Perhaps the simplest way to consider category learning is the situation where we learn the name of a new object based on its visual appearance. In doing so, we extract information from new events that has commonalities and differences with previous events. For example, visual statistical learning allows for the linking of co-occurrences such as an object and its name. Research has demonstrated that both infants and adults have powerful statistical tracking mechanisms that allow them to overcome ambiguity in an environment and link word–object pairs based on these probabilistic regularities (Smith & Yu, 2008; Yu & Smith, 2007).
Much of our focus in studying category learning is on the capabilities of the learner. For example, the learner acquires some categories by producing them by hand (Vinci-Booher & James, 2020; Vinci-Booher, Cheng, & James, 2019; James, 2017; James & Engelhardt, 2012) or by physically exploring the category (Slone, Smith, & Yu, 2019; James, Jones, Swain, Pereira, & Smith, 2014; James & Swain, 2011; James, 2010). Nonetheless, the learner is only one piece of the puzzle in this system. Just as the learner has limitations and competencies that interact with the environment to support learning, object categories themselves also have properties that are worthwhile to study. There is some evidence that the statistical, internal properties of categories themselves influence learning. For example, category structures such a density and sparsity are known to affect the ease of acquisition of categories, with dense categories (i.e., those with many predictive features such as cats and dogs) being developmentally easier to acquire than sparse categories (i.e., those with more deterministic boundaries that have specific and necessary prerequisites like the concept “electron”; Sloutsky, 2010; Kloos & Sloutsky, 2008). If category structure has an effect on learning measured with overt behavioral responses, then neural systems must also show a sensitivity to category structure.

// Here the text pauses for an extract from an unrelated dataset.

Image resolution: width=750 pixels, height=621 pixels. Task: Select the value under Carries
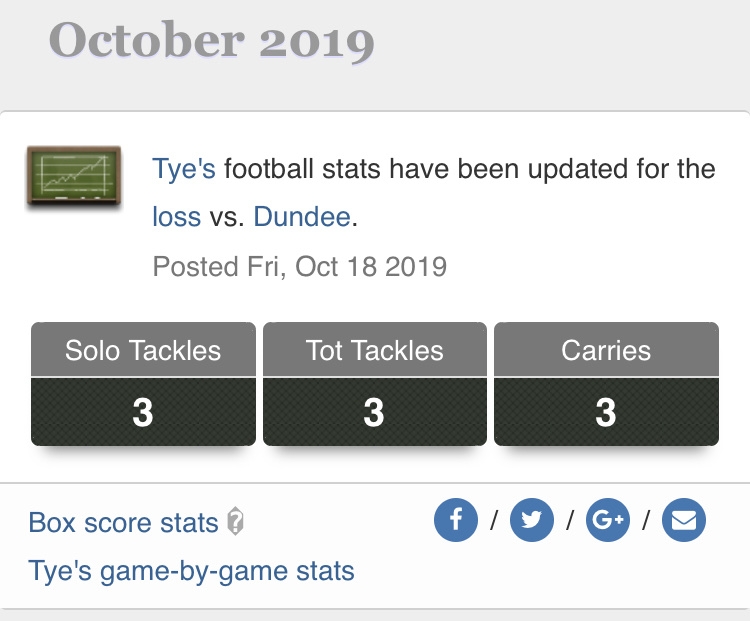(x=606, y=412)
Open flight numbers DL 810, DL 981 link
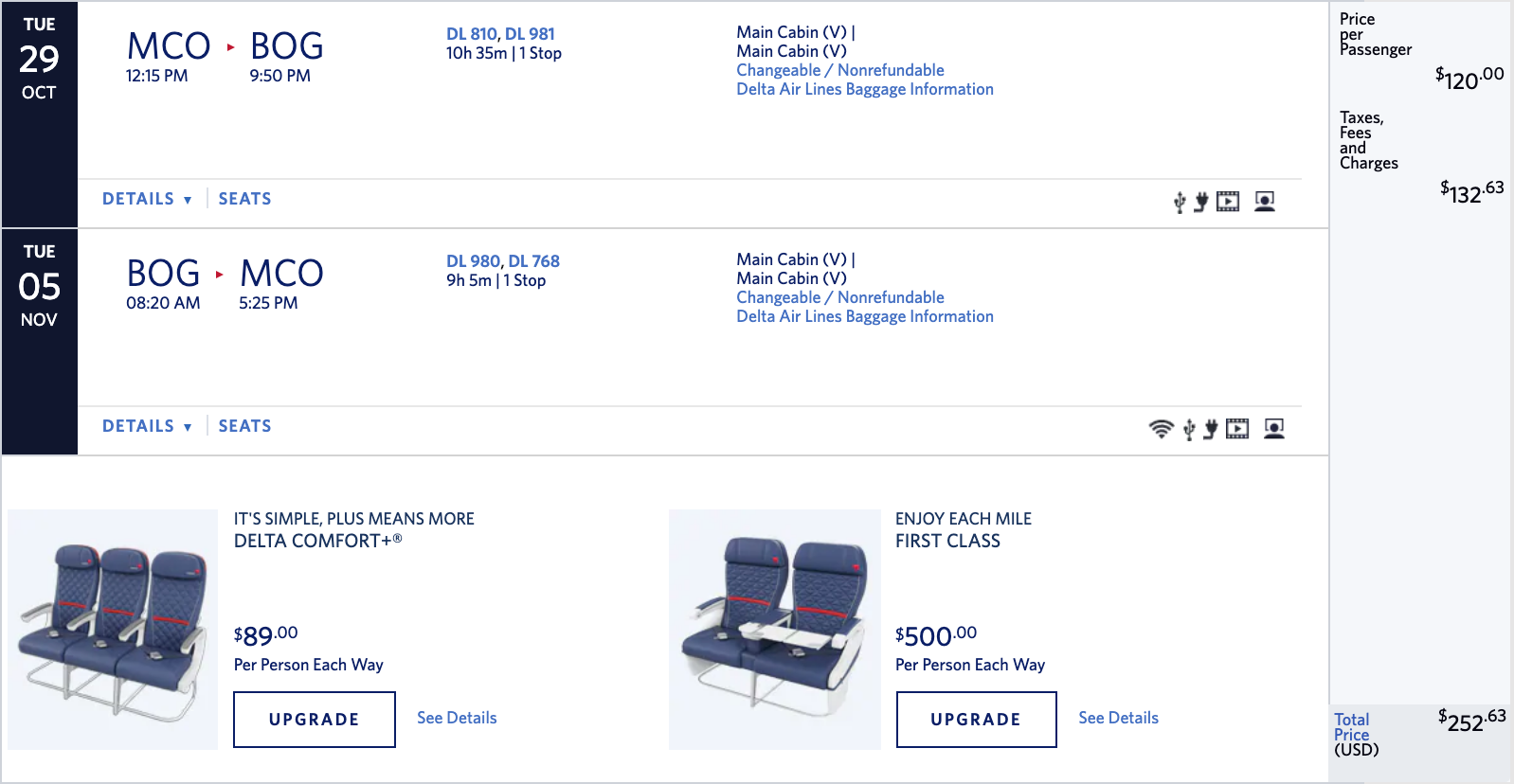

A significant amount of neuroimaging research has been devoted to understanding how categories of objects are processed in the brain (for a review, see Grill-Spector & Weiner, 2014). This body of research has focused on visual processing in the ventral temporal cortex (VTC), a broad neural system that has been shown to process object properties in a nested, hierarchical manner (Grill-Spector & Weiner, 2014). This research, however, has focused predominately in the object properties themselves (shape, color, size; e.g., Vinberg & Grill-Spector, 2008), as well as the “level” of categorization that is required of a given task (individual level, subordinate or superordinate; e.g., Grill-Spector, Knouf, & Kanwisher, 2004). In contrast, how the structure of the category itself affects processing in the VTC is still an open question. That is, the exemplars in a given category have a relationship to one another in the context of the category. When a category is learned, there may be exemplars that occur more frequently during learning events, but it is not known whether the VTC is sensitive to how frequently an exemplar occurs within a category. Furthermore, a category may be composed of exemplars that vary in terms of their similarity to one another: Some categories contain highly variable exemplars, whereas other categories may contain exemplars that are visually very similar, even within the same level of categorization (as defined by Rosch, Mervis, Gray, Johnson, & Boyes-Braem, 1976). In addition, objects rarely occur in isolation (except in experimental setups), and the visual system is sensitive to co-occurrences of objects both spatially and temporally (e.g., Turk-Browne, Scholl, Chun, & Johnson, 2009). Thus, structural properties of categories may affect overt learning and recruit different levels of processing in the visual system. Below, we review these three structural features of categories—frequency, variability, and co-occurrence—that past research has suggested play roles in learning. We then discuss an experiment that investigates the neural basis for these structural features after learning novel object categories.
Object Frequency
One potentially important structural feature of object categories is the frequency by which individuals encounter category exemplars in their environment. Recent evidence from the home environments of infants revealed that a small number of objects were extremely frequent, demonstrating that the distribution of visual objects in the real world may be highly skewed (Clerkin, Hart, Rehg, Yu, & Smith, 2017). Interestingly, the highly frequent objects were the normatively acquired, first learned words (Smith, Jayaraman, Clerkin, & Yu, 2018; Clerkin et al., 2017). In behavioral categorization tasks, classification accuracy has been found to be higher for high-frequency exemplars (Nosofsky, 1988). Furthermore, past research has speculated that frequency is largely related to object typicality (Rosch & Mervis, 1975).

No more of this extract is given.